Ces pénuries pourraient avoir des conséquences importantes sur la société, à commencer par l’économie. Pour Dominique Desjeux, cette situation pourrait augmenter le télétravail et donc l’utilisation d’Internet, mais pourrait donc avoir des conséquences désastreuses sur les commerces et les activités de loisir. "Tous les métiers de la mobilité, de la restauration, du loisir sont touchés immédiatement", explique-t-il. Il appelle à regarder les effets sur l’économie des derniers mouvements sociaux, notamment celui des Gilets jaunes et la grève contre la réforme des retraites.
Il y aura aussi des conséquences humaines, notamment à cause des interdictions de rassemblement : "Tous les gens qui, depuis des années, des mois, des semaines se préparent à un événement feront face à une déception énorme. Arrêter un événement humain est très compliqué pour les gens, peu importe ce que c’est."
La dernière conséquence serait, selon Dominique Desjeux, politique. "Je pense que dans les périodes de crise, ce sont des moments où les mouvements populistes deviennent populaires, explique-t-il. Ils ont une capacité à capter l’imaginaire des gens qui ont peur, pour leur faire encore plus peur". Il s’attend également à un régime qui deviendrait plus autoritaire, "notamment pour des raisons de sécurité sanitaire mais aussi pour des questions politiques". Autant de raisons qui font craindre à Dominique Desjeux une "menace potentielle pour la démocratie."

* * * * * * *

Consigne -
Recopiez fidèlement le passage du texte sur les conséquences des pénuries, depuis « Ces pénuries pourraient » jusqu'à « réforme des retraites. ». La liste jointe n'est d'aucune utilité ici.

Données fournies -
* * * * * * *

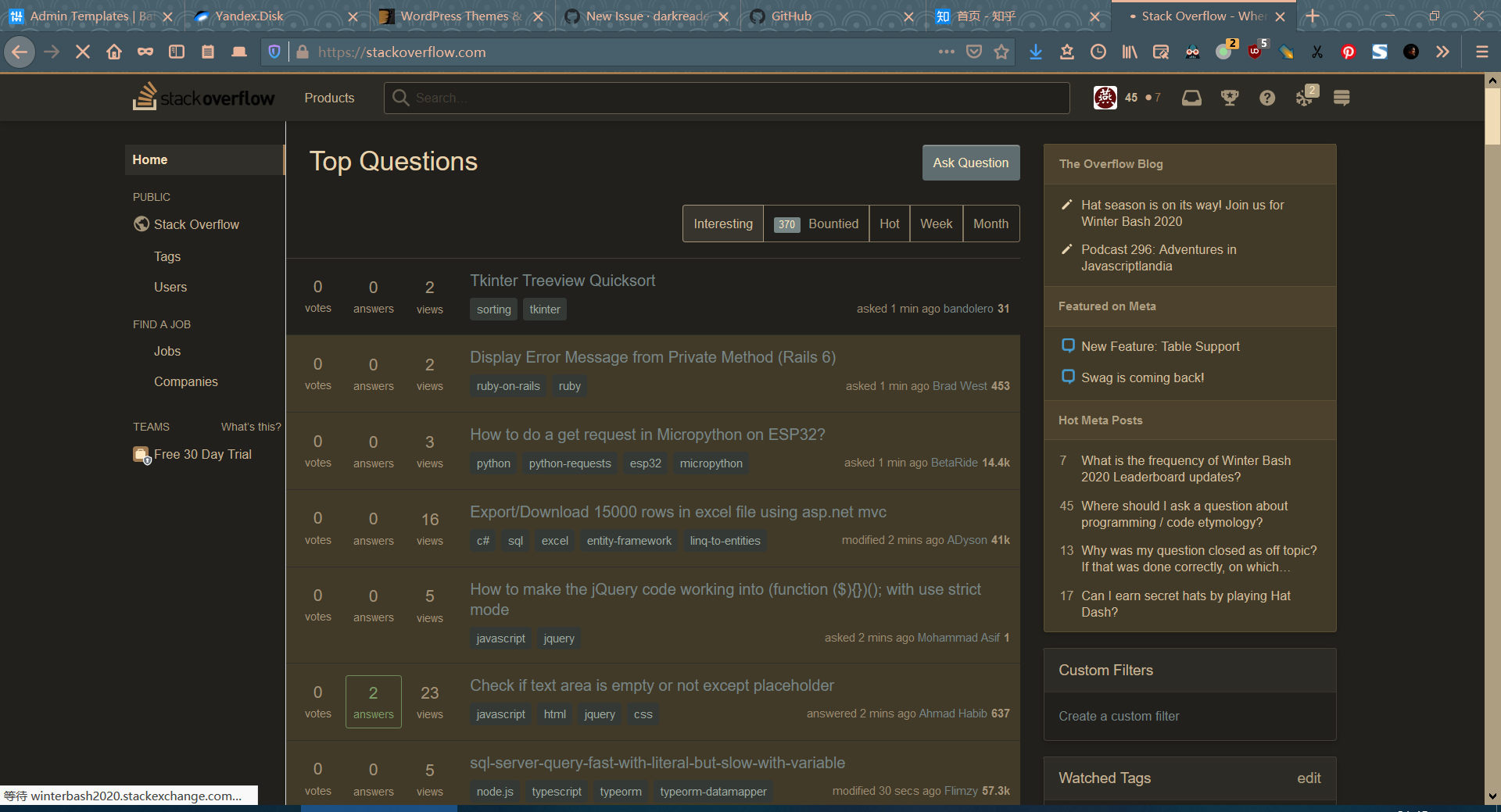Open the browser Downloads icon
Image resolution: width=1501 pixels, height=812 pixels.
(1036, 52)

* * * * * * *

Réponse complète -
Ces pénuries pourraient avoir des conséquences importantes sur la société, à commencer par l’économie. Pour Dominique Desjeux, cette situation pourrait augmenter le télétravail et donc l’utilisation d’Internet, mais pourrait donc avoir des conséquences désastreuses sur les commerces et les activités de loisir. "Tous les métiers de la mobilité, de la restauration, du loisir sont touchés immédiatement", explique-t-il. Il appelle à regarder les effets sur l’économie des derniers mouvements sociaux, notamment celui des Gilets jaunes et la grève contre la réforme des retraites.